Every Dibakar Banerjee Movie Ranked
Dibakar Banerjee; whose interesting oeuvre shows how he has tried reaching out to the audience both in form of the cinematic language and content has been out of sight post after his Box-office debacle in reimaging the Bengali detective. Yes, he made an excellent short in the much-hyped, Netflix produced Lust Stories. Possibly just streaming things off after working with the team in Bombay Talkies, but he has certainly been out of the limelight. The good news is, Mr Banerjee is back after reinventing himself. His new film Sandeep Aur Pinky Faraar is in the editing phase and will be released this year. To celebrate his bold choices as a filmmaker we have ranked every Dibakar Banerjee Movie from the least likeable to his best.
5. Detective Byomkesh Bakshy! | 2015 | Mystery Thriller
This slow-burning, stylish sleuth tale had something or the other happening in its every frame. It’s smart, dark, funny & stunning to look at. In Debakar Banerjee’s Detective Byomkesh Bakshy!, the characters were more unpredictable than the central mystery. They were not just two-faced a**holes but strangely insanity, vulnerability and selfishness overcame every single one of them.
Shushant Singh Rajput’s towering performance as Bakshy, a rather outgoing detective who battles his eye-lashes and solves every step of the ladder with ease, helps the narrative which boasts a dark undertone that’s too grim at times.
4. Love, Sex aur Dhoka | 2010 | Anthology Drama
Dibakar’s experimental film, an anthology of honour killing, MMS scandal and a sting operation, garnered critical acclaim. But the true quality of this movie was the use of various digital formats, including shooting it through a handy cam, a CCTV, a film camera, underwater camera and spy cameras.

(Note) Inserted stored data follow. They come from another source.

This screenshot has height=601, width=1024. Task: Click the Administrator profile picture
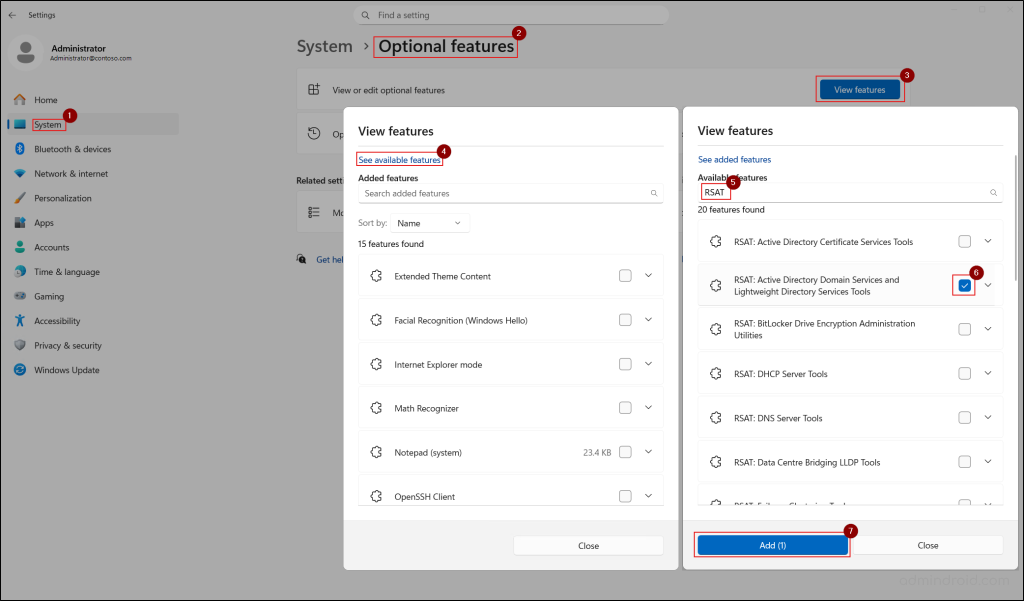point(25,51)
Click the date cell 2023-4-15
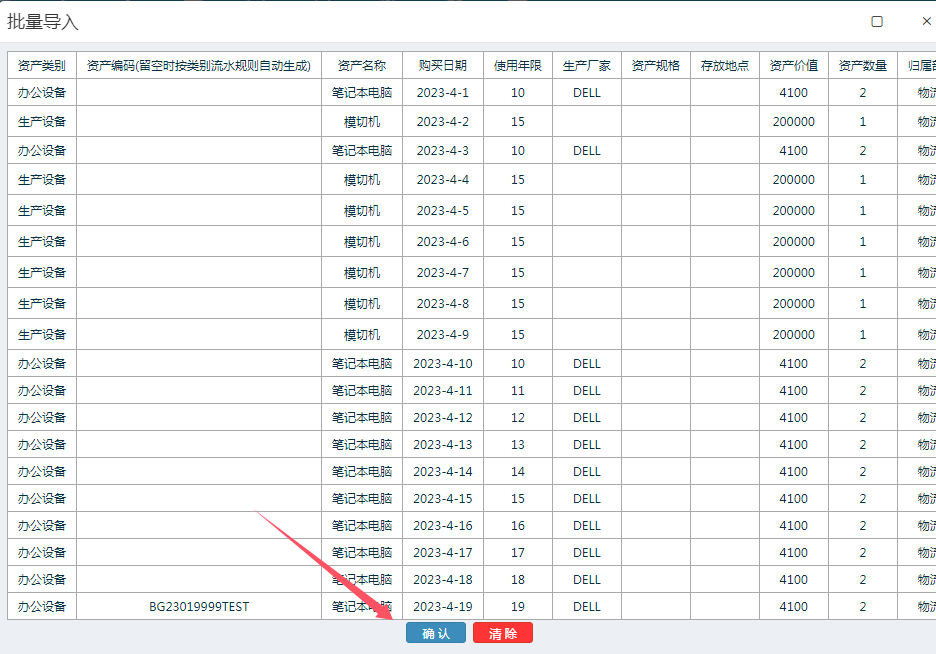The image size is (936, 654). tap(442, 499)

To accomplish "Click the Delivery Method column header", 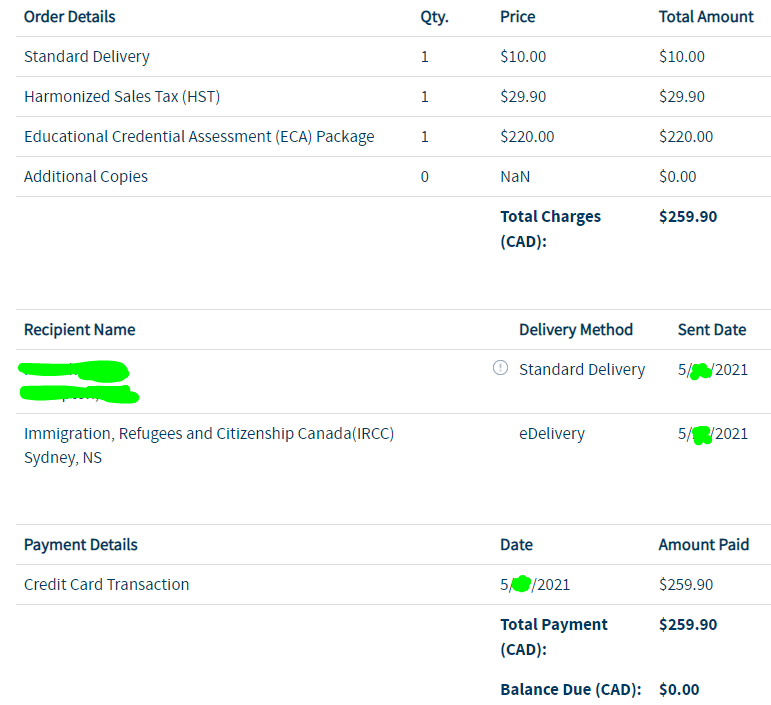I will pyautogui.click(x=576, y=330).
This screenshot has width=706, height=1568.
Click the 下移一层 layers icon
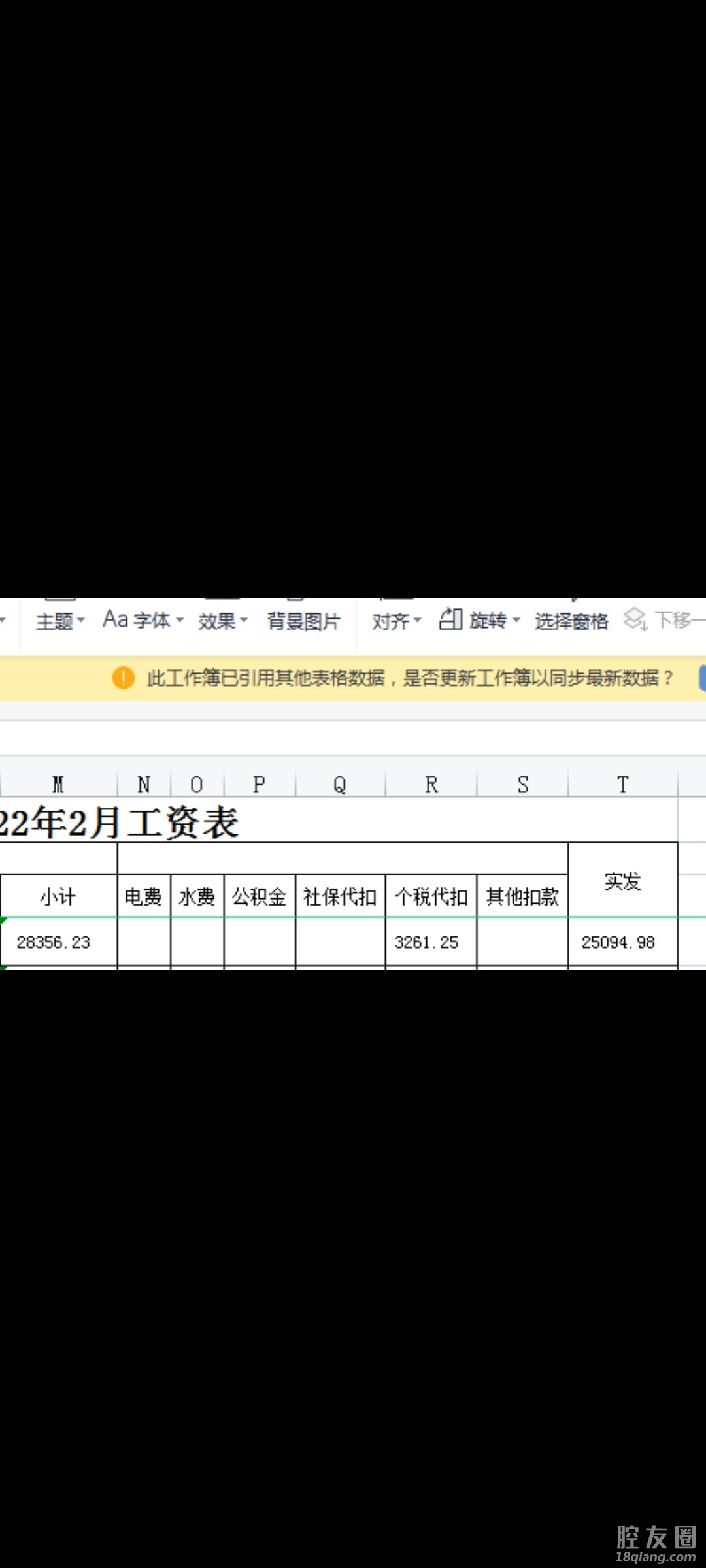pos(635,619)
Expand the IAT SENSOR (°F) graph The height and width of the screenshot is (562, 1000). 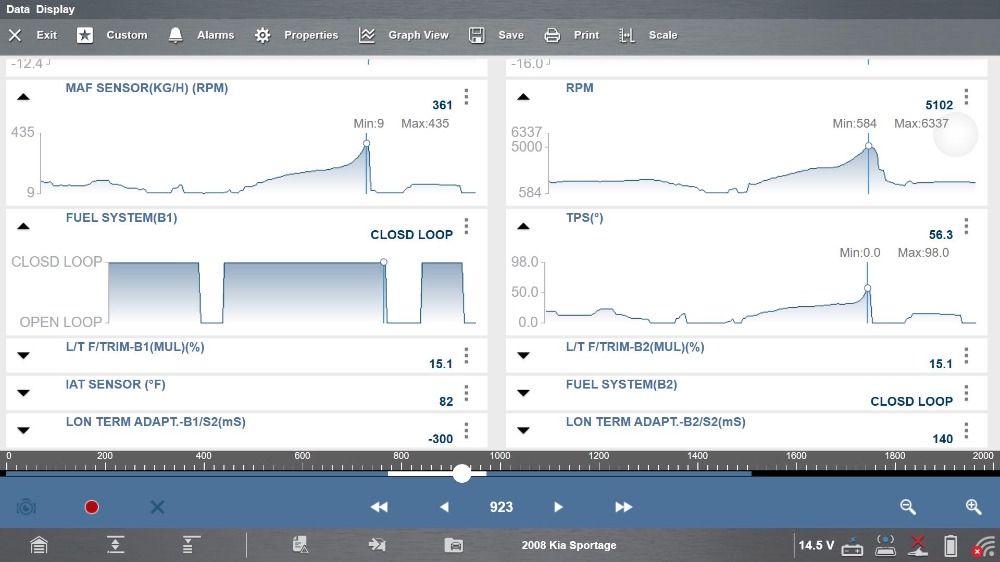click(x=23, y=392)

The highlight of this one was that it received polarizing views from viewers, mainly due to the portrayal of the urban youth and their unsettling behavior. Primarily the brilliance is attributed to Dibakar for his portrayal of the ‘voyeurism’ that the whole country inculpates in, in some of the other forms. The film further examines various convoluted behavior in the society like class divide, sex on exhibit, sexual exploitation, blackmail, harassment and honor killing. In a way, this one is the most adventurous of Dibakar’s outings till now where he has let down his inhibitions and explored the psychology of the urban youth involved in such demeanor.

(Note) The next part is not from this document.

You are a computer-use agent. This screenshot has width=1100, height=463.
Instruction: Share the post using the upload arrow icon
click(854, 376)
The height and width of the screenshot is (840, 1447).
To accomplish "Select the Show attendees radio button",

3. Khosla Ka Ghosla | 2006 | Social Drama
Dibakar Banerjee’s Khosla Ka Ghosla brought a new wave of low budget comedy in Bollywood with clean and simple narrative rooted in realism. The characters felt like among one of us facing issues we usually deal with.
It brought land grabbing issue in Delhi to the surface. Land shark Kishan Khurana illegally overtakes K.K. Khosla’s plot of land bought with the life’s saving. It’s all about how the Khosla family gets together to reclaim the land from right under Khurana’s nose. The story is wafer-thin without any dramatic moments to please the audience sensibility. But Khosla ka Ghosla works for weaving the oddball characters that breath and feel like one of us in the well-written script having strong comedic undertone to it.
2. Shanghai | 2012 | Political-Drama
In Dibakar Banerjee’s ‘Shanghai’, ‘Shanghai’ is a dream. A dream of a prosperous and developed city. The path in achieving the goal is paved through corruption, political influence, moral compromises, unethical practices, and difficult of all, mass dislocation.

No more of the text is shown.